Bug 2010226

Summary: [IBM Z] ocs-ci tier2 test fails due to ineffective ROOK_LOG_LEVEL log level change
Product: [Red Hat Storage] Red Hat OpenShift Data Foundation Reporter: Abdul Kandathil (IBM) <akandath>
Component: ocs-operatorAssignee: Jose A. Rivera <jrivera>
Status: CLOSED NOTABUG QA Contact: Raz Tamir <ratamir>
Severity: medium Docs Contact:
Priority: unspecified    
Version: 4.9CC: brgardne, madam, muagarwa, ocs-bugs, odf-bz-bot, sostapov
Target Milestone: ---   
Target Release: ---   
Hardware: s390x   
OS: Linux   
Whiteboard:
Fixed In Version: Doc Type: If docs needed, set a value
Doc Text:
Story Points: ---
Clone Of: Environment:
Last Closed: 2021-11-11 08:31:05 UTC Type: Bug
Regression: --- Mount Type: ---
Documentation: --- CRM:
Verified Versions: Category: ---
oVirt Team: --- RHEL 7.3 requirements from Atomic Host:
Cloudforms Team: --- Target Upstream Version:
Embargoed:
Attachments:
Description Flags
logs none

Description Abdul Kandathil (IBM) 2021-10-04 09:11:56 UTC
Created attachment 1828874 [details]
logs

Description of problem (please be detailed as possible and provide log
snippests):
ocs-ci test "tests/manage/z_cluster/test_rook_ceph_operator_log_type.py::TestRookCephOperatorLogType::test_rook_ceph_operator_log_type" is failing due to ineffective loglevel change.

E           ValueError: OSD INFO Log does not exist or DEBUG Log exist on INFO mode

Version of all relevant components (if applicable):

odf 4.9.0-164.ci


Does this issue impact your ability to continue to work with the product
(please explain in detail what is the user impact)?


Is there any workaround available to the best of your knowledge?


Rate from 1 - 5 the complexity of the scenario you performed that caused this
bug (1 - very simple, 5 - very complex)?

○ ○ ○ ○ ○

Echo the part of the bug report above that opens with the words containing "Version of all" and closes with "of your knowledge?", keeping every word unchanged.

Data:
○ ○ ○ ○ ○

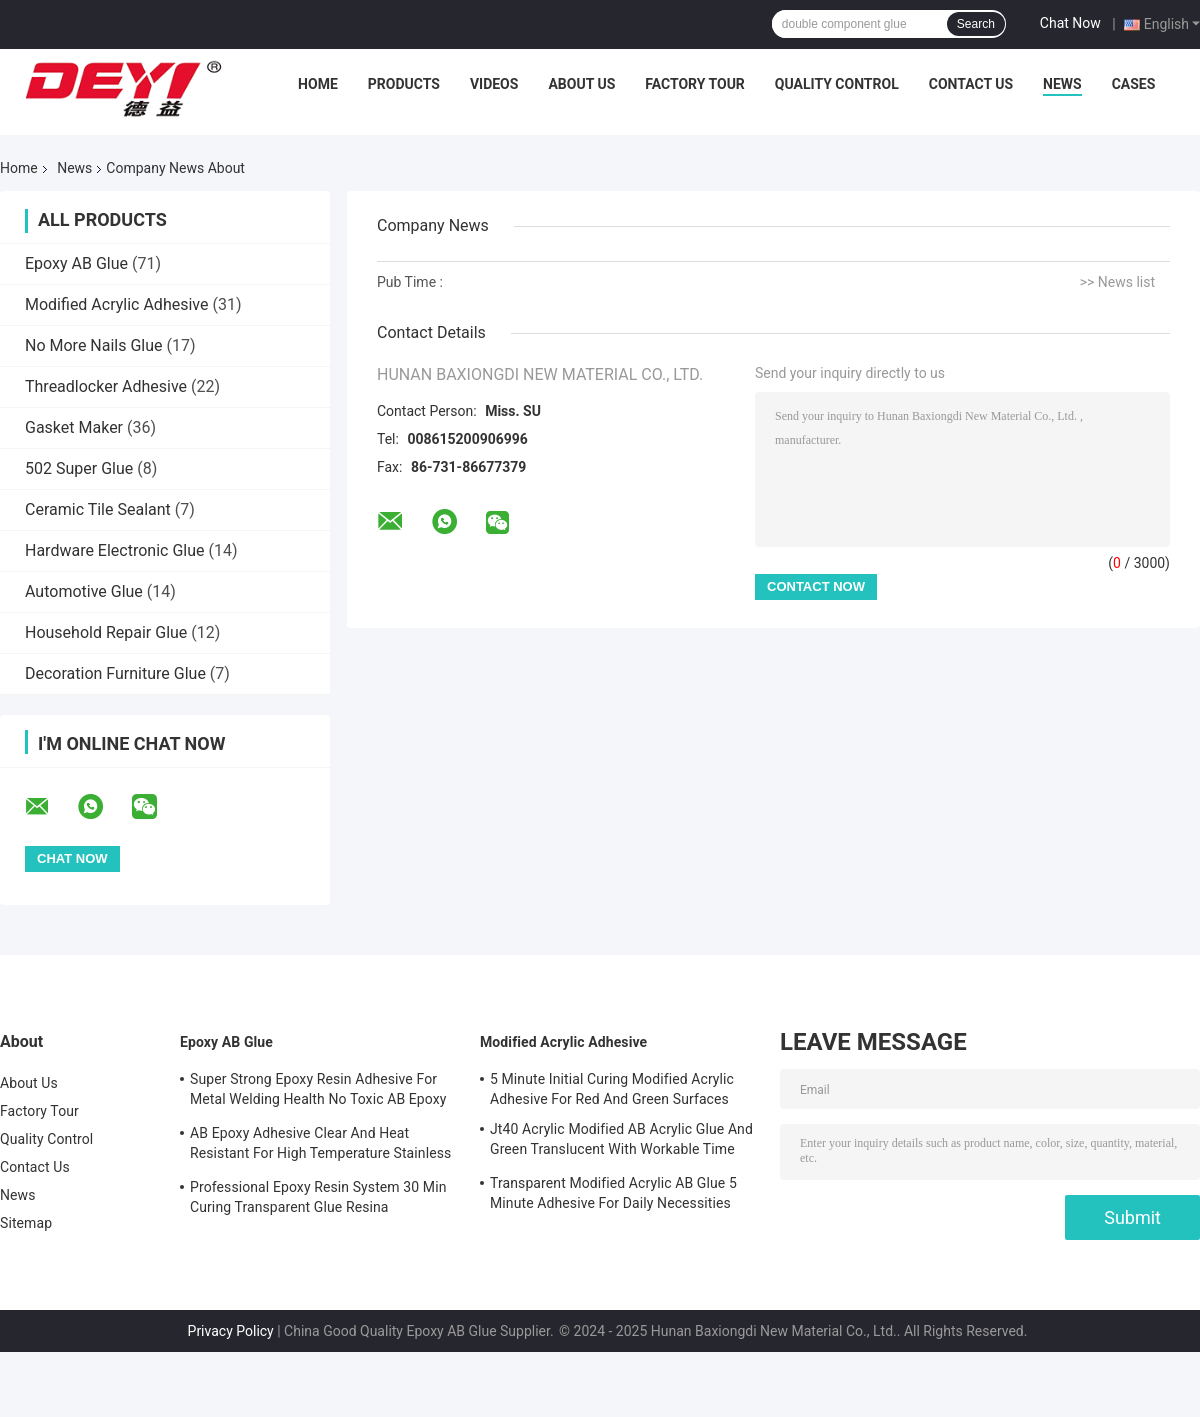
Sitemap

○ ○ ○ ○ ○

Answer to this problem:
Version of all relevant components (if applicable):

odf 4.9.0-164.ci


Does this issue impact your ability to continue to work with the product
(please explain in detail what is the user impact)?


Is there any workaround available to the best of your knowledge?